Linsmeier: Im Rahmen des ExtreMat-Materialspektrums haben wir die größten Entwicklungssprünge bei den Schutzmaterialien und den Wärmesenken-Materialien zu verzeichnen. Dies ermöglicht für die Raumfahrt eine wesentlich höhere Sicherheit bei dem Wiedereintritt („re-entry“) von Raumfahrzeugen in die Erdatmosphäre und den Bau von kompakteren Hochleistungselektronikkomponenten.

Was werden Sie 2008 auf der HANNOVER MESSE zeigen?

Schüssler: Auf der HANNOVER MESSE 2008 werden wir einen Querschnitt durch das gesamte Projekt ExtreMat zeigen. Dabei werden alle Themenbereiche dargestellt. Schwerpunkt sind neben den Entwicklungsleistungen von allen Projektpartnern auch die Aspekte Nutzung und Vermarktung der Ergebnisse. Auf der HANNOVER MESSE haben wir die Möglichkeit, die ExtreMat-Ergebnisse in einem industriellen Umfeld zu präsentieren. Für kleinere ExtreMat-Partner, die eine eigene Messepräsentation nicht realisieren können, ergibt sich so die hervorragende Möglichkeit, internationale Kontakte zu Interessenten aus der Industrie zu knüpfen.

Bitte beschreiben Sie die Kernthemen, die das Projekt ExtreMat umfasst.

Linsmeier: Das Projekt ist in vier Teilprojekten organisiert, wovon drei auf die Entwicklung von neuen Materialien mit unterschiedlichen Schwerpunkten ausgerichtet sind.
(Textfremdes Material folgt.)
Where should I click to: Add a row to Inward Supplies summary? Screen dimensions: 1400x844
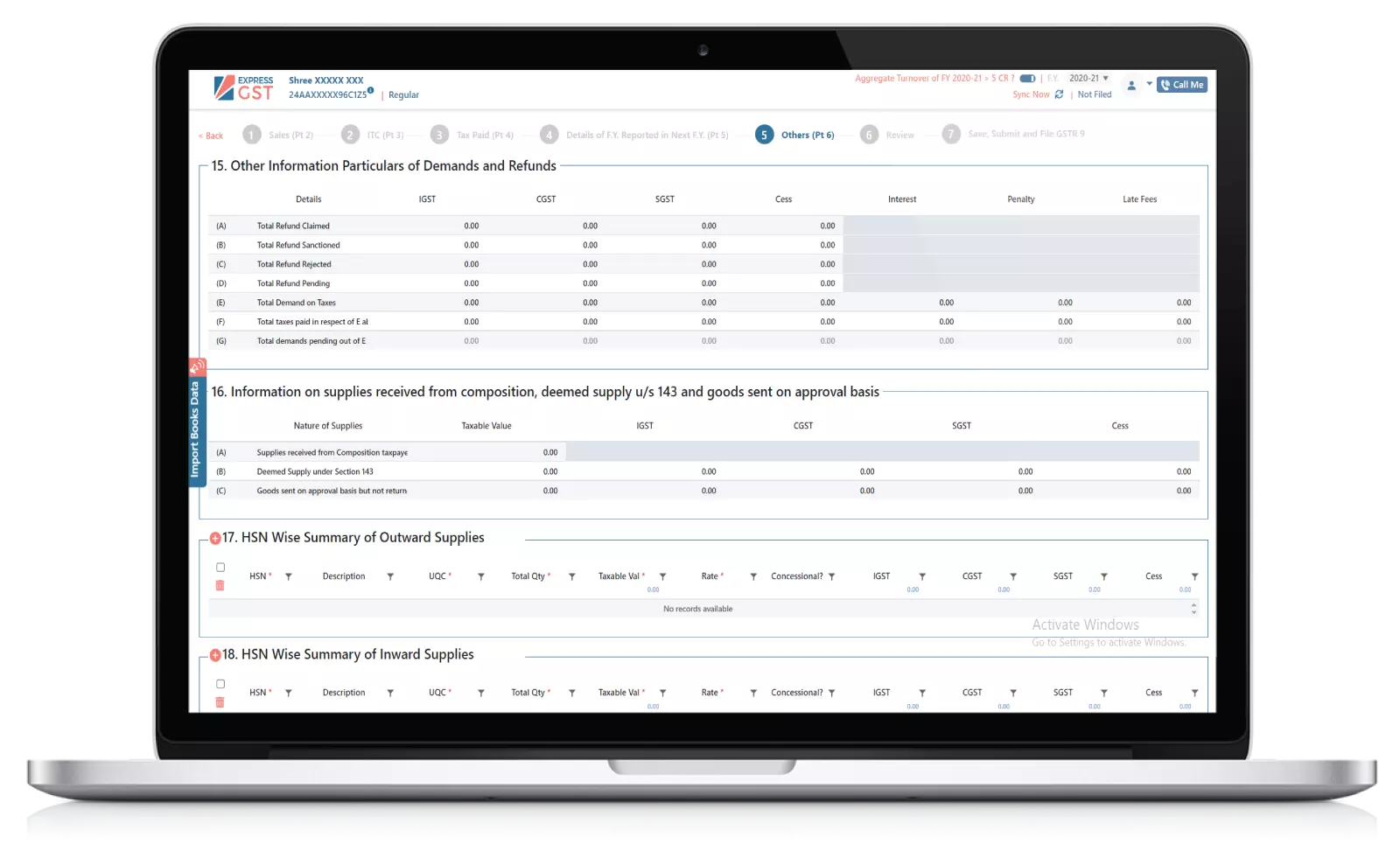pos(215,655)
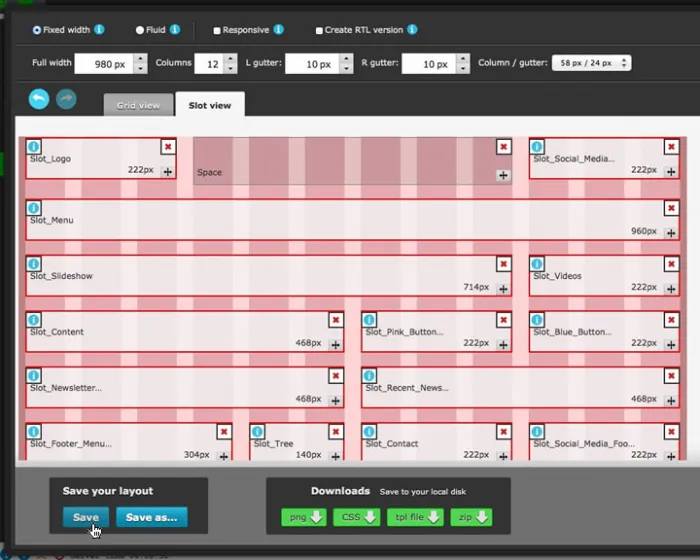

Folgende Materialklassen werden behandelt:

Selbst-passivierende Schutzschichten
Ziel ist die Entwicklung von Schutzschichten mit selbst regenerierenden Eigenschaften. Gefordert ist Widerstandsfähigkeit in physikalisch-chemisch aggressiven Umgebungen unter hohen thermischen und mechanischen Belastungen. Typische Leistungsanforderungen sind: 1500 °C unter sauerstoffhaltiger, 2000 °C unter wasserstoffhaltiger Umgebung
Wärmesenken-Materialien
Anforderungen an neue Wärmesenken-Materialien sind eine hohe Wärmeleitfähigkeit bei hohen Temperaturen und gleichzeitiger hoher mechanischer Stabilität. Typische Leistungsanforderungen sind: Wärmeabfuhr von bis zu 15 MW/m2 bei einer Betriebstemperatur von 600 °C. Wärmeleitfähigkeit wesentlich besser als Kupfer.
Strahlungsbeständige Materialien
Schutzschichten und Wärmesenken-Materialien werden ebenfalls für Umgebungen benötigt, in denen hohe Neutronenflüsse vorherrschen. Diese Materialien sollten gleichzeitig eine geringe Aktivierung aufweisen. Typische Leistungsanforderungen sind: Neutronenschädigung bis zu 150 dpa (d. h. im Mittel 150 Umlagerungen eines jeden Gitteratoms) bei Betriebstemperaturen von bis zu 950 °C.
Integration und Komponenten
Ein eigenes Teilprojekt „ExtreMat-Komponenten“ befasst sich mit der Verbindung und Integration neuer Materialien aus den ersten drei Teilprojekten zu funktionalen Komponenten mit neuartigen Eigenschaften. Hierbei kommen Löt-, Press- und Beschichtungsprozesse bzw. Kombinationen dieser Prozesse zum Einsatz.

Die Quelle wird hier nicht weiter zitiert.